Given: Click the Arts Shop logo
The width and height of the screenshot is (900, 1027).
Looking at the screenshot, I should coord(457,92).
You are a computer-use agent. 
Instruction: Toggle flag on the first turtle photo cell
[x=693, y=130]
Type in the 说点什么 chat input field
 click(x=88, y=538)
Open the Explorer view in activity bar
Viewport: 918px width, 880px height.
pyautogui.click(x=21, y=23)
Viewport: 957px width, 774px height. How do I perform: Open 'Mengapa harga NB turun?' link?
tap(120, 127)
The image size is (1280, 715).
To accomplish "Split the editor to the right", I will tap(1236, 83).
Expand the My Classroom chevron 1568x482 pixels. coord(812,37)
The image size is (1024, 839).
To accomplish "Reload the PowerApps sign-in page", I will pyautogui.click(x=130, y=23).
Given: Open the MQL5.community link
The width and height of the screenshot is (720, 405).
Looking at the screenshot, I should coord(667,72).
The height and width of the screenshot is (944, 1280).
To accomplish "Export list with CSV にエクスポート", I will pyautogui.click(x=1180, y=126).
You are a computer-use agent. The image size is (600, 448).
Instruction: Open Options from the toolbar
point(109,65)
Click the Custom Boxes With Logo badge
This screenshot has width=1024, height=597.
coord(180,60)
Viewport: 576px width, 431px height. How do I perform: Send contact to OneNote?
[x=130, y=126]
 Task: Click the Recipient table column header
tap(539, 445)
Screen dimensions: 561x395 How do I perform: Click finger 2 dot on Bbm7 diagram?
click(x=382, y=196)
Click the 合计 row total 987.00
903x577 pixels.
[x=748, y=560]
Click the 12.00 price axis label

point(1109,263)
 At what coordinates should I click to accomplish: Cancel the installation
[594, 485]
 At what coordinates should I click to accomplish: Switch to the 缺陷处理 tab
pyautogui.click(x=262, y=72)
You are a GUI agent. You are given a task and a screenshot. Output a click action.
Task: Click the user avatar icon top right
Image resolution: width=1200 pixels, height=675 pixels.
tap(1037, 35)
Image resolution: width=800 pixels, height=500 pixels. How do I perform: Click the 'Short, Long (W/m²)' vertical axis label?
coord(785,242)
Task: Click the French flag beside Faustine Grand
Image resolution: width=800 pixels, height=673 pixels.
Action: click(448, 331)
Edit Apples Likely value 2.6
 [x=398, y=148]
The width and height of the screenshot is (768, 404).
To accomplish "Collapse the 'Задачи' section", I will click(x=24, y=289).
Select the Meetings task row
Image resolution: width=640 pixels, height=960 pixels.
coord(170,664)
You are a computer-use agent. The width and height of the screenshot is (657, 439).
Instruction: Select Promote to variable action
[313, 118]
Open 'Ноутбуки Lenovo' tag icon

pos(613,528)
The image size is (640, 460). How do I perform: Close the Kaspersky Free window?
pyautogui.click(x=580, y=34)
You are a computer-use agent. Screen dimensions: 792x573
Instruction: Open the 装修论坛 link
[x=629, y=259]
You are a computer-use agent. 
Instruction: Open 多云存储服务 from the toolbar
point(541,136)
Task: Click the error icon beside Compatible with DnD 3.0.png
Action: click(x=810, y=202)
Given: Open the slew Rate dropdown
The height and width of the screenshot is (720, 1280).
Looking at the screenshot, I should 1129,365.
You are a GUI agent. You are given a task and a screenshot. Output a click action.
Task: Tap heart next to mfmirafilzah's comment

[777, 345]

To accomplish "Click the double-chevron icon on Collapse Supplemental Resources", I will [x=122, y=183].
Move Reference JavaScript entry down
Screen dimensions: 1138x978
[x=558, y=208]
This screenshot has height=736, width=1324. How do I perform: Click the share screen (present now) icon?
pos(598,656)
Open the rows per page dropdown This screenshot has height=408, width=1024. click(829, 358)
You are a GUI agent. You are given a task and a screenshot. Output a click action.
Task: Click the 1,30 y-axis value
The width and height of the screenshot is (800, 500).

.....

Task prompt: Pull every line containing the string "dropdown" out of the data above and copy it.

Task solution:
Given: Open the slew Rate dropdown
Open the rows per page dropdown This screenshot has height=408, width=1024. click(829, 358)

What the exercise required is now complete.